# Задание:
Ответьте по отрывку ниже на три вопроса:
1. Как называлось судно капитана Армстронга Уайта?
2. Какой прибор сконструировал для себя Виндзор?
3. На какое судно перевели капитана Смита с «Замзама»?

Эта ремарка не могла не подействовать охлаждающе на раскалившуюся атмосферу спора. Впервые ее произнес один из старших британских офицеров — капитан Армстронг Уайт, чье судно «Сити оф Багдад», как вы помните, было нашей третьей жертвой. «Давайте поговорим о сексе…» В те дни эта фраза стала надежным рецептом возвращения разгулявшихся страстей, подогреваемых военным временем и атмосферой тропиков, в рамки хороших манер. Однако обмен любезностями в повседневном общении ни в коем случае не исключал практических шагов, касающихся более широкого спорного вопроса. Ох уж этот спор, острый, всеобъемлющий, когда в ход идут любые возможности. Я вспоминаю некоторые примеры «маневров», происходивших за кажущимся сердечным фасадом.
Дружелюбный Армстронг Уайт вел список наших призов, имен пленных, прибытия и отправления судов снабжения, а также собирал другую информацию, впоследствии оказавшуюся весьма полезной для британской разведки.
Неутомимый Виндзор сконструировал для себя секстант, с помощью которого получал довольно точные данные о нашем курсе. Капитан Смит с «Замзама», переведенный на «Дрезден», помогал вооруженному моноклем доктору Хантеру прокладывать курс.
«Простые» матросы проделали глазок в переборке, через который могли наблюдать за тем, что происходит в трюме, где находится гидросамолет.
Они же регулярно бросали в воду кусочки бумаги и делали расчеты скорости и пеленгов.
Все это всплыло на поверхность, как такая же составная часть саги «Атлантиса», как любое из деяний наших людей, когда орудия противника в конце концов решили его судьбу. Пока наш корабль странствовал по безбрежным океанским просторам, подобное представлялось бессмысленным, да и производилось лишь от случая к случаю. Когда же невидимый дух войны, повелевающий людскими судьбами, ввергал нас в пучину боевых действий, такие действия стали равноправной частью нашей повседневной жизни, как еда или питье.
Мы использовали маскировку нейтралов, чтобы спрятать орудия. Мы изучали и анализировали каждый документ, который удавалось найти на захваченных судах, после чего отправляли кажущиеся нам важными сведения в Берлин. Наши пленные получали информацию в процессе дружеских бесед с членами команды.

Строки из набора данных

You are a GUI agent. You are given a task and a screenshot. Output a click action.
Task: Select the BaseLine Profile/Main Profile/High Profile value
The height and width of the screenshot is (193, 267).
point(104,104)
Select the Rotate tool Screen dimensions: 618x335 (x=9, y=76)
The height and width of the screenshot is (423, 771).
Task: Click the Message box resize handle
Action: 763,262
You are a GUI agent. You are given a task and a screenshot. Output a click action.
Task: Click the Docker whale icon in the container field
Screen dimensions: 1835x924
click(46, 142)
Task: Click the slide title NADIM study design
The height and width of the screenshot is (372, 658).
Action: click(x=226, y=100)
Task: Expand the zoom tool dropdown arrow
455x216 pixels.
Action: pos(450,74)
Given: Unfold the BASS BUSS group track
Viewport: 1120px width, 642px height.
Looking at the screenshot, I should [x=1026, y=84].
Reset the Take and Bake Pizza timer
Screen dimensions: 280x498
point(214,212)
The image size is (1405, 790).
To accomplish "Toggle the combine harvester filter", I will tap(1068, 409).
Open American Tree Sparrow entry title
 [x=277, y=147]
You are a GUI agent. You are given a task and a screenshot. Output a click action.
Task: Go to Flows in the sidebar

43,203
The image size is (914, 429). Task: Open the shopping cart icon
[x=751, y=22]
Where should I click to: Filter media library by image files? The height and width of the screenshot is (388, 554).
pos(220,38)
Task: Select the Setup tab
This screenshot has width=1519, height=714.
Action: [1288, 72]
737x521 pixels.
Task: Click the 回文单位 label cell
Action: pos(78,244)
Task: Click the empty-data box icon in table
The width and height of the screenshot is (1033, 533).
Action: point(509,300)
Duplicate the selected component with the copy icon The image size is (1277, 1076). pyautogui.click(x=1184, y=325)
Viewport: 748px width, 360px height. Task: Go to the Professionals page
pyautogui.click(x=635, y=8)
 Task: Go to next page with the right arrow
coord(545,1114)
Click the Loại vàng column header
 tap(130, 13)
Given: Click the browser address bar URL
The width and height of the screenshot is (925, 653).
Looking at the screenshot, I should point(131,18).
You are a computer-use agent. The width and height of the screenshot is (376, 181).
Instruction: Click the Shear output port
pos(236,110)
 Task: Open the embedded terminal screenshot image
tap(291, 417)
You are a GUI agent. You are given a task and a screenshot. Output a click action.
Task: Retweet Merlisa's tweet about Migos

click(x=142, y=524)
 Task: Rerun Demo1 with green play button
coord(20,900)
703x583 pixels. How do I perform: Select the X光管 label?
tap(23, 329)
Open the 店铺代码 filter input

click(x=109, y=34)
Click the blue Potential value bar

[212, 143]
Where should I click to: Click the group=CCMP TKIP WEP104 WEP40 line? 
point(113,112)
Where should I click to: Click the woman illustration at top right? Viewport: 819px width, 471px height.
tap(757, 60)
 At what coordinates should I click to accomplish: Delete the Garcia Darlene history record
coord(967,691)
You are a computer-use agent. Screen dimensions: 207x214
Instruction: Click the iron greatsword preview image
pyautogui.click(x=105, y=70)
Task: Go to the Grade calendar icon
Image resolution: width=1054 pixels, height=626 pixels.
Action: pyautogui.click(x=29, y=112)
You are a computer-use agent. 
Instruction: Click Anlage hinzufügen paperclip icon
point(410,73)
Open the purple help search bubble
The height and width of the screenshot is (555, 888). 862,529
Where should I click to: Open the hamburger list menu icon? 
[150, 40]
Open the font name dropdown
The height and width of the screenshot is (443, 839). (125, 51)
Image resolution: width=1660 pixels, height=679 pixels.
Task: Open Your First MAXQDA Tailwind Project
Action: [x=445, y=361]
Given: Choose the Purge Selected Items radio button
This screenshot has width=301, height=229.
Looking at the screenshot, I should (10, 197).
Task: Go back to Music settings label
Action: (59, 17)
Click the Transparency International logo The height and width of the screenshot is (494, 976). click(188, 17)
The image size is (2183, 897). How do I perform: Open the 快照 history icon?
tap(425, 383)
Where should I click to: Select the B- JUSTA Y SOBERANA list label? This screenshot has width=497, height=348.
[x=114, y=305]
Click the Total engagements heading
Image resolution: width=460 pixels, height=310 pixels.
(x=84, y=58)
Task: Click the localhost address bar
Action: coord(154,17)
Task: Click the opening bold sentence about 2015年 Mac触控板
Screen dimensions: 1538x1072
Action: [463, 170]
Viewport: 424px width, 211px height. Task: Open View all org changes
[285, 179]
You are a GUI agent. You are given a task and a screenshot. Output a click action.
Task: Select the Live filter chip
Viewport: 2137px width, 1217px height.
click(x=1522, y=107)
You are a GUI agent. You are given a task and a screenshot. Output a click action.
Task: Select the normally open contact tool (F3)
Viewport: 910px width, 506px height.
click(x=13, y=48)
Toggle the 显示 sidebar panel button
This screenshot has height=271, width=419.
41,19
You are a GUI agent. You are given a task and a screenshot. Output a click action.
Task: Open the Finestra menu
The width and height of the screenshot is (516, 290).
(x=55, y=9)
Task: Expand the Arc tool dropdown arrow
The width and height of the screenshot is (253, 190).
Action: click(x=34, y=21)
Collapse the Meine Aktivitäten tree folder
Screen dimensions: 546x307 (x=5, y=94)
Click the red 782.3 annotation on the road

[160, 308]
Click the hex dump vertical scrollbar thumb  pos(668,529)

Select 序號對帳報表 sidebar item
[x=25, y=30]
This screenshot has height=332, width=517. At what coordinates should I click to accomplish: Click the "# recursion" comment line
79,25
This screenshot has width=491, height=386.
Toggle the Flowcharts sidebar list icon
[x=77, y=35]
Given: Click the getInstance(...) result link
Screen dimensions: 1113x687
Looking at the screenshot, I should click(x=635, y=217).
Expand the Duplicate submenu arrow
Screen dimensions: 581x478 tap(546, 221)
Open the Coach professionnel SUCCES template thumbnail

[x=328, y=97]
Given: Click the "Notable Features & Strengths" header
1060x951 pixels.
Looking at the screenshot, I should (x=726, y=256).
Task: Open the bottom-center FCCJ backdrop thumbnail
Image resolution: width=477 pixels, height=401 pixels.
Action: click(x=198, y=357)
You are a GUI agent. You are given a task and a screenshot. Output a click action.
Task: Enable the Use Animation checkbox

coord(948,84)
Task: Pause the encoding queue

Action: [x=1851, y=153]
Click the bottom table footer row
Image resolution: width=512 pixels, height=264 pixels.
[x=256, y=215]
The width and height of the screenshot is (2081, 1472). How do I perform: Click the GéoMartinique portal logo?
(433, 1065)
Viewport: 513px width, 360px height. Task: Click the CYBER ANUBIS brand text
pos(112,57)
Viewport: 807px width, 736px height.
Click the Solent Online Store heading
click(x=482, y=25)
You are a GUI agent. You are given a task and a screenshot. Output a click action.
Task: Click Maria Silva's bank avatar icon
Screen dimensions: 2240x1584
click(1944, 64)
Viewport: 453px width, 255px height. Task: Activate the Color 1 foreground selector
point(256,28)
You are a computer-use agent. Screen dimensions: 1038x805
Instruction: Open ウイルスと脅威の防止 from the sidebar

# Правильный ответ:
1. «Сити оф Багдад».
2. Секстант.
3. На «Дрезден».